Associate Scientist Certara Rolesville, North Carolina, United States
Disclosure(s):
Hunter Stephens, PhD: No relevant disclosure to display
Objectives: While targeted radiation therapies (TRTs) are raising more and more interest in the oncology space, the regulatory landscape continues to evolve leaving development teams without clear guidance. Model-Informed Drug Development (MIDD) can provide key insights into optimizing doses to achieve maximum efficacy within safety bounds, as well as the design of novel therapeutics with enhanced therapeutic index. The theranostic nature of TRTs allows for precise modelling and prediction of drug kinetics and absorbed doses which will allow for better decision-making in the development process. In this abstract, we present an end-to-end framework for using MIDD with TRTs, specifically with PSMA targeting radio-ligands.
Methods: Taking both plasma activity samples and combining with nuclear imaging, the drug kinetics was modelled in both the blood and organs of interest. The semi-mechanistic compartmental models incorporated any saturable uptake of the radio-ligand into peripheral organs of interest as a function of tissue volume and target expression. Parameterizing the models in terms of drug radioactivity allowed for the calculation and prediction of absorbed doses into specific organs of interest. These models were used to optimize drug properties such as binding affinity, and plasma half-life to improve therapeutic index and support candidate selection. Subsequently, at later stages, with the ability to predict organ absorbed dose, the dosing regimen can be optimized by minimizing the simulated adverse event profile linked to specific organs while maximizing tumour exposure.

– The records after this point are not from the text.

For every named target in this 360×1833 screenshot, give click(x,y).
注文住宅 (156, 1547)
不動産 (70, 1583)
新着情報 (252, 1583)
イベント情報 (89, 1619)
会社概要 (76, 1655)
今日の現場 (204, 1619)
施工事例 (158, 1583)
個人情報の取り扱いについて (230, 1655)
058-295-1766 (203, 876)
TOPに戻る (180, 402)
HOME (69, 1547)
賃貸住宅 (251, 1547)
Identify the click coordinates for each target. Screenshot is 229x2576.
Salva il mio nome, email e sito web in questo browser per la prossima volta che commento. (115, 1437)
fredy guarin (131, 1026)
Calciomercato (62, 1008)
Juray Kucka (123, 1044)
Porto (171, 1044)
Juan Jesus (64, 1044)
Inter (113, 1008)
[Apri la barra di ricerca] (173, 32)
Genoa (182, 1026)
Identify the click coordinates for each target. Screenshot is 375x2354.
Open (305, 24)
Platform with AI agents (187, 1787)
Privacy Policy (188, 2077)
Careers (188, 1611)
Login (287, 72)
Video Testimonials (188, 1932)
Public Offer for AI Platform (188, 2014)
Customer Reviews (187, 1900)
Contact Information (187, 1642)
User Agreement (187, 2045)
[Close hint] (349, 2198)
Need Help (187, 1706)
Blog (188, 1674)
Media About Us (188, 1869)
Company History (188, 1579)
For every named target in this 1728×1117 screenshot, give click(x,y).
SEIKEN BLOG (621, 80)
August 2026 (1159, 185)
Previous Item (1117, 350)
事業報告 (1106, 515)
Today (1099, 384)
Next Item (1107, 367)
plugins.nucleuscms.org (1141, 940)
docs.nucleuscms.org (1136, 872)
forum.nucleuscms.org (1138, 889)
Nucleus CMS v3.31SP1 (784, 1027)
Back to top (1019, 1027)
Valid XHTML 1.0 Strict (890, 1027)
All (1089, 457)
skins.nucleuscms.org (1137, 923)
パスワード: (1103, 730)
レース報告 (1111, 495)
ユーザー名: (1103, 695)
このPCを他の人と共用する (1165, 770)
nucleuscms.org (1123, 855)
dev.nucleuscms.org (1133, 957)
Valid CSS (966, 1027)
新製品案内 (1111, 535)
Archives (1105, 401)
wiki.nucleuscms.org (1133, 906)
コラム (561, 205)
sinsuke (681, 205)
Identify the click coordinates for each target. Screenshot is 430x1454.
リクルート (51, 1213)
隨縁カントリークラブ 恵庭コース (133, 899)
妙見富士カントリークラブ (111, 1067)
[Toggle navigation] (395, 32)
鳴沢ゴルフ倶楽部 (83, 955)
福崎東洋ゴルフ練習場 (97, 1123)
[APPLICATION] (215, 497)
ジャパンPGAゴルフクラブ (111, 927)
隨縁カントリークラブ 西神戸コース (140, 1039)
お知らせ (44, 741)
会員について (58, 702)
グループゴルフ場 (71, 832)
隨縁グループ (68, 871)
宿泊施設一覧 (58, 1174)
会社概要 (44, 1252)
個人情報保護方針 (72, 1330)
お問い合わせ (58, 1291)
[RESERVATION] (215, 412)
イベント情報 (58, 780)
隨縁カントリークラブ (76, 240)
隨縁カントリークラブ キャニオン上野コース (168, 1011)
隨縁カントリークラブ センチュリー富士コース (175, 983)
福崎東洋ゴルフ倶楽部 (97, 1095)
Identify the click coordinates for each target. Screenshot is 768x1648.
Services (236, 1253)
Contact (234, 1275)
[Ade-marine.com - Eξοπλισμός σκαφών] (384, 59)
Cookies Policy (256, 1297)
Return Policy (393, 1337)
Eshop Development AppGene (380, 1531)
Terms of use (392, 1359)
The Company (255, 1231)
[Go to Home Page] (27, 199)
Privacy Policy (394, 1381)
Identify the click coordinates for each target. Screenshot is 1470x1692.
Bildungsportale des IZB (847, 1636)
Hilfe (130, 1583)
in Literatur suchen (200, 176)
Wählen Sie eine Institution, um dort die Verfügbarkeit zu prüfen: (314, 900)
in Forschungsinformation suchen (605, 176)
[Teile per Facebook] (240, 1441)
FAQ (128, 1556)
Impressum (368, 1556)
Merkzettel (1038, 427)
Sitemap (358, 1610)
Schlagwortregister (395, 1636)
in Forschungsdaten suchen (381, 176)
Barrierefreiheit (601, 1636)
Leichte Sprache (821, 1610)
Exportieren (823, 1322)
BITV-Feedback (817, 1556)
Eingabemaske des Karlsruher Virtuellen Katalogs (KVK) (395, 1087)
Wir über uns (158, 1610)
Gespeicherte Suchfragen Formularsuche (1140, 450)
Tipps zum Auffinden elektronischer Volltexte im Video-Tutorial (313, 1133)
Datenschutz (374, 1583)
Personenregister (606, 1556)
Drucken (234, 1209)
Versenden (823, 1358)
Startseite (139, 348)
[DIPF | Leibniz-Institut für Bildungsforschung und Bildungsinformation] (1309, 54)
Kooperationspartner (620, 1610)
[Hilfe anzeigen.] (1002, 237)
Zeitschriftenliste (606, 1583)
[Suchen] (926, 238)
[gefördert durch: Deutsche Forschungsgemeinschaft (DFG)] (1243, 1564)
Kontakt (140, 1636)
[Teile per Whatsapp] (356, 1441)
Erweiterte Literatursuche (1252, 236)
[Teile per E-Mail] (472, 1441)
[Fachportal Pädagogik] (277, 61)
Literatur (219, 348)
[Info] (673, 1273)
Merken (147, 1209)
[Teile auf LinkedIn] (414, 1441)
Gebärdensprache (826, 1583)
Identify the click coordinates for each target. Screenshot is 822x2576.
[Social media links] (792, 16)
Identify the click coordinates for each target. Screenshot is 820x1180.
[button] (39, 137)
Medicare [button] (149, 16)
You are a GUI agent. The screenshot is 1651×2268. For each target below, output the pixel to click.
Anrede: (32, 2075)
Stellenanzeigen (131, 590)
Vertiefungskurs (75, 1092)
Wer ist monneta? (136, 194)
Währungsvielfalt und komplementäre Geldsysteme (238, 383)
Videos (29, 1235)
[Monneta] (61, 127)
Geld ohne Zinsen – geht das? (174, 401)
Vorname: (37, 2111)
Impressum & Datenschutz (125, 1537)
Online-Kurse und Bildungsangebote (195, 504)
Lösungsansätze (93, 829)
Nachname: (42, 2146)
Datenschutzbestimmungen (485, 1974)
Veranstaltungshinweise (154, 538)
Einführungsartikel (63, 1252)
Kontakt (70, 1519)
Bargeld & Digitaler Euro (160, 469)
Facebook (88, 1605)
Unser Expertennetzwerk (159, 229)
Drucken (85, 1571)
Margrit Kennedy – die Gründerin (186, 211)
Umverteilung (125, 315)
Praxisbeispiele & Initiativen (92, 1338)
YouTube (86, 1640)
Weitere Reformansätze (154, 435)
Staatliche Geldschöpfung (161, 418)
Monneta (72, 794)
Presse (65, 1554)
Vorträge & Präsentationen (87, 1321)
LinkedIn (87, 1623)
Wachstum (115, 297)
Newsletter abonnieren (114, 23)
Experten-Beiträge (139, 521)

Results: The MIDD framework was validated using published clinical data with published Pluvicto (lutetium Lu 177 vipivotide tetraxetan). The framework made accurate predictions of across a range of doses, PSMA densities, and tumor volumes accounting for distribution and competitive binding of labeled and un-labeled drug in tumor and non-tumor tissues. In addition, the framework allowed to characterize the specific radioactive dose absorbed into blood and various organs such as liver, kidney, spleen, salivary gland and tumor. The absorbed dose predictions were in good alignment with the patient specific dosimetry results. Subsequently, the model predicted exposures were linked to safety and efficacy endpoints which allowed extrapolation from the dosimetry to clinical endpoints.
Conclusions: The MIDD framework can be utilized to translate drug design features such as receptor binding affinity on the disposition in various organs of the radio-labeled drug to inform clinical candidate selection to help maximize the therapeutic index. Subsequently, the framework can be utilized to establish first-in-human dosing regimens and to optimize recommended Phase 2 doses.